Economists on the Refugee Path
Under today’s haphazard and archaic asylum rules, refugees must take enormous risks to reach safety, and the costs and benefits of helping them are distributed capriciously. Economists can help spur reform by testing which international rules and institutions are needed to improve an inefficient and often inhumane system.
NEW HAVEN – Today’s global refugee crisis recalls the period immediately after World War II. By one contemporary estimate, there were more than 40 million refugees in Europe alone. These “displaced persons,” as they were called at the time, were forced to flee their homes because of violence, forced relocation, persecution, and destruction of property and infrastructure.
The dire postwar situation led to the creation in 1950 of the United Nations High Commissioner for Refugees, which was expected to serve only a temporary mandate, protecting displaced people for three years. But the problem never went away. On the contrary, the UNHCR is not only still with us; it is sounding an alarm.

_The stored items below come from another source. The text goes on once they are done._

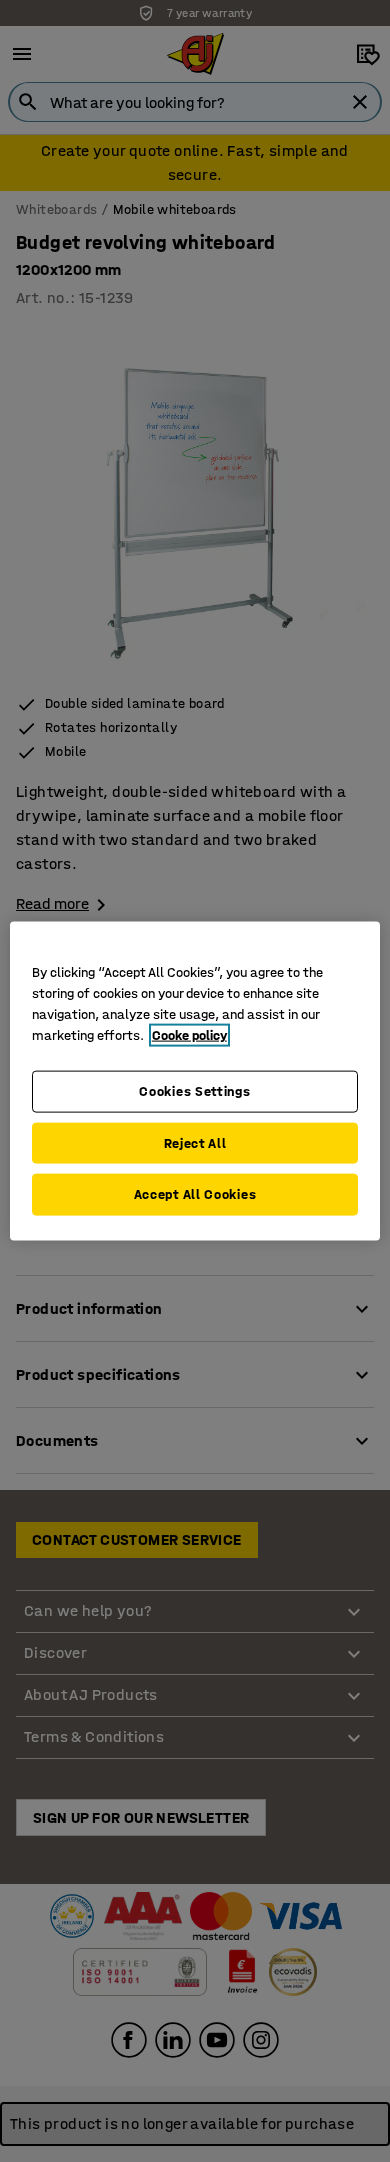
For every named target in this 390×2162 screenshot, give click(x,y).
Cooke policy (189, 1035)
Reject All (195, 1142)
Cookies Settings (194, 1091)
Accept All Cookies (195, 1194)
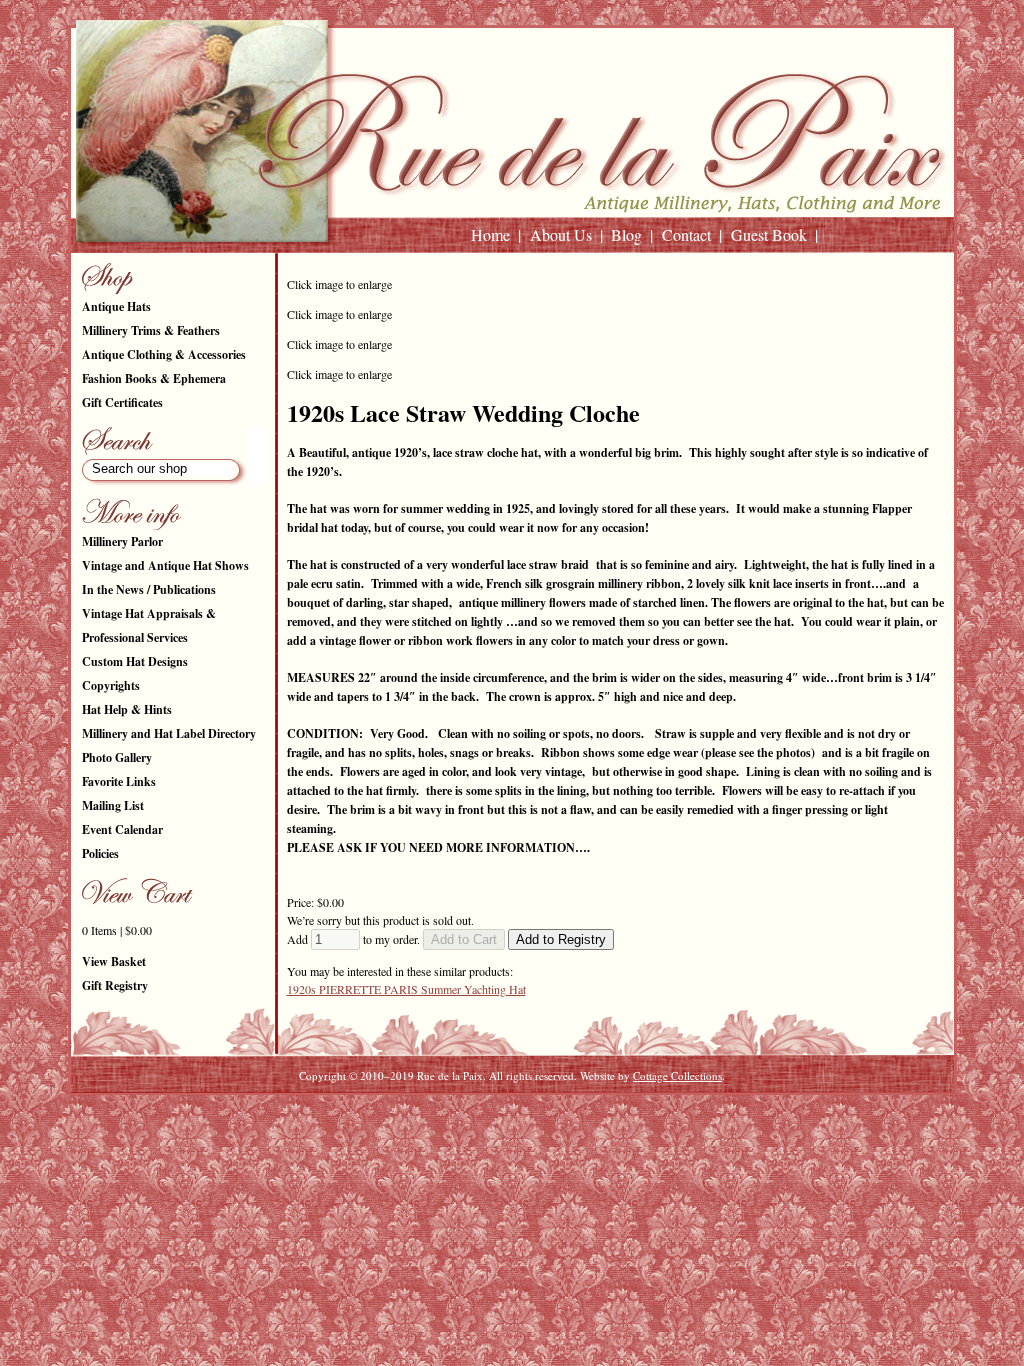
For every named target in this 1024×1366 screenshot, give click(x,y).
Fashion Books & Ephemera (154, 378)
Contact (686, 234)
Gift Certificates (122, 402)
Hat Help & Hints (127, 709)
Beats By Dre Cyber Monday (58, 1102)
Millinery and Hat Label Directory (169, 733)
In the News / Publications (149, 589)
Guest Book (769, 234)
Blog (626, 234)
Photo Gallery (117, 757)
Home (490, 234)
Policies (100, 853)
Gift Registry (115, 985)
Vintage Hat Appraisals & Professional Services (149, 625)
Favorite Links (119, 781)
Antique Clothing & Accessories (164, 354)
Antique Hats (116, 306)
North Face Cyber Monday (173, 1102)
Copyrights (111, 685)
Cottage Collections (677, 1075)
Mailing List (113, 805)
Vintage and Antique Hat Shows (165, 565)
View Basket (114, 961)
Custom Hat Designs (135, 661)
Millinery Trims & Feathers (151, 330)
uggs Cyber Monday (268, 1102)
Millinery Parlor (122, 541)
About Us (561, 234)
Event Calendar (122, 829)
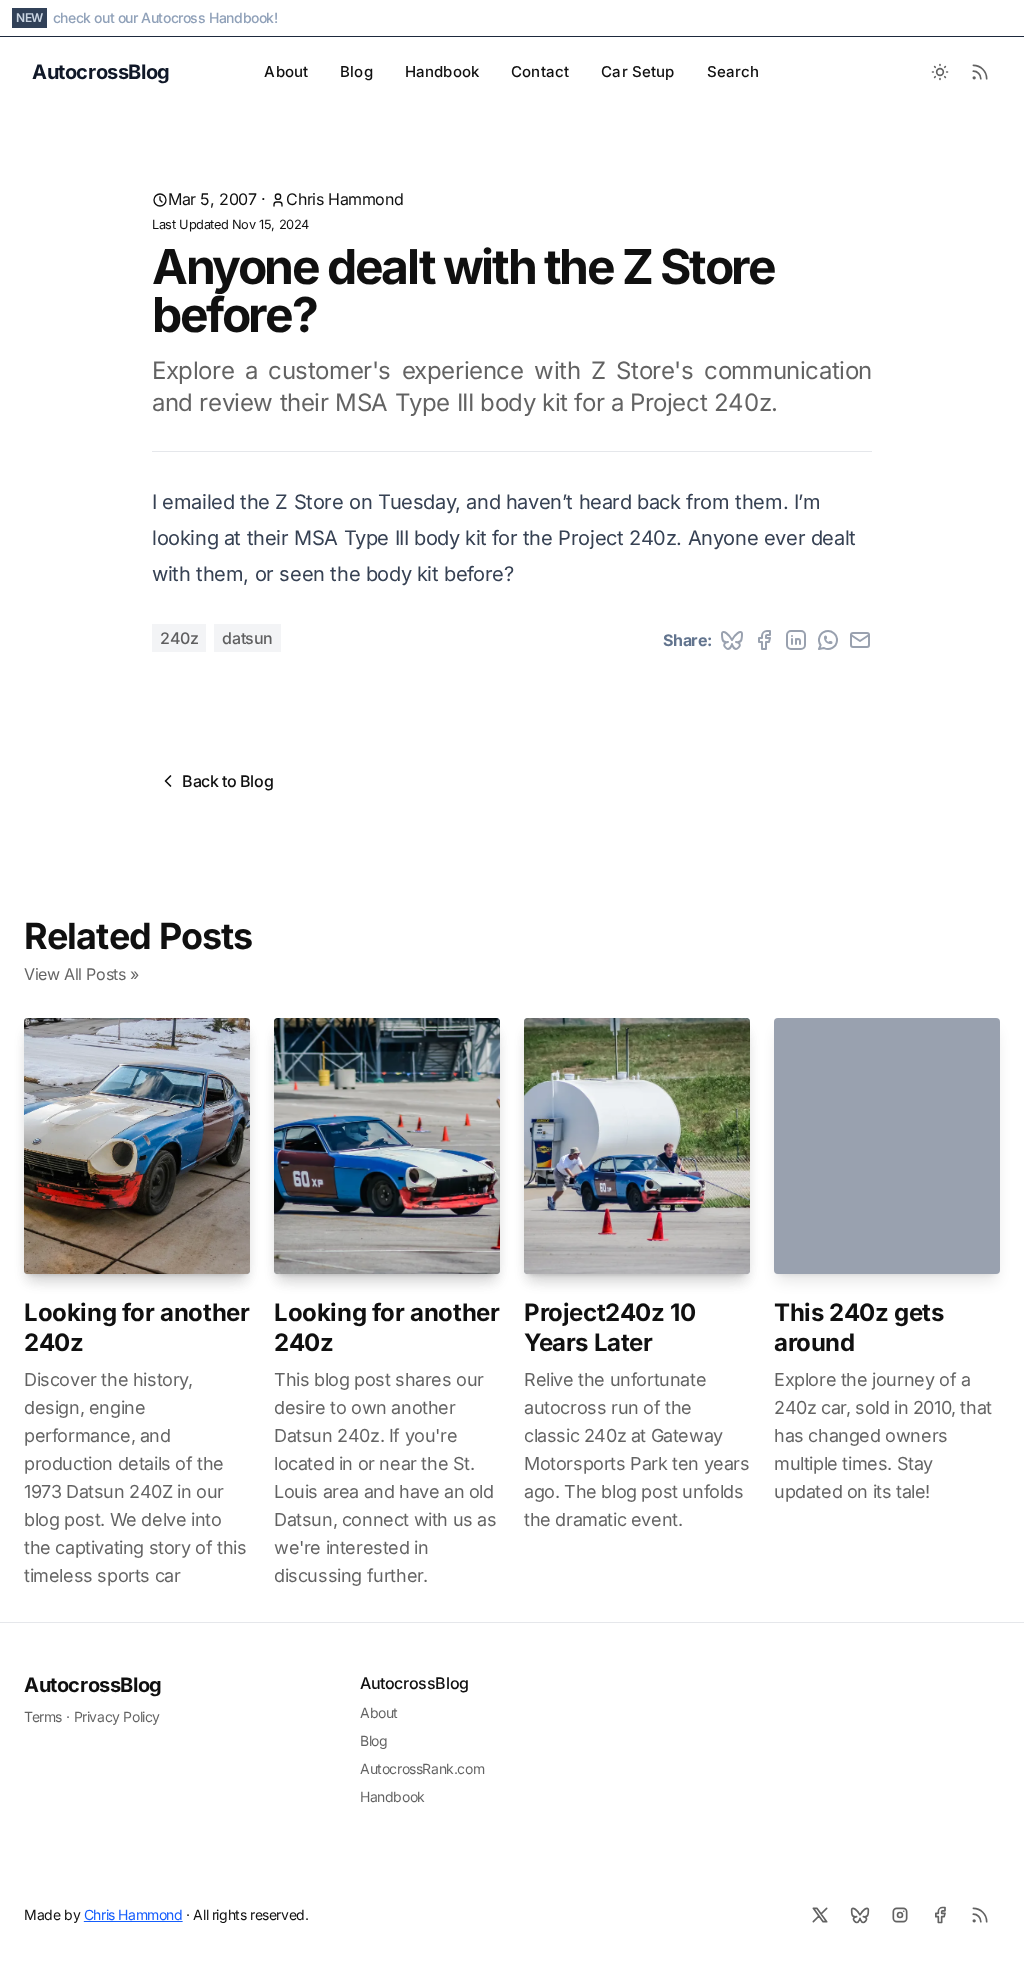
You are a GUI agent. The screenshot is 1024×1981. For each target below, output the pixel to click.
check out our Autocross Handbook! (165, 17)
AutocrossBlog (93, 1685)
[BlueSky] (860, 1915)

In its 2015 mid-year report, the agency put the number of “forcibly displaced” people worldwide at 59.5 million at the end of 2014, including 19.5 million internationally displaced, which they define as true refugees. Some countries – Afghanistan, Azerbaijan, Colombia, Central African Republic, Democratic Republic of Congo, Iraq, Myanmar, Nigeria, Pakistan, Somalia, South Sudan, Sudan, Syria, and Ukraine – each accounted for more than a half-million forcibly displaced people at the end of 2014. The report noted that the total number had certainly grown substantially since.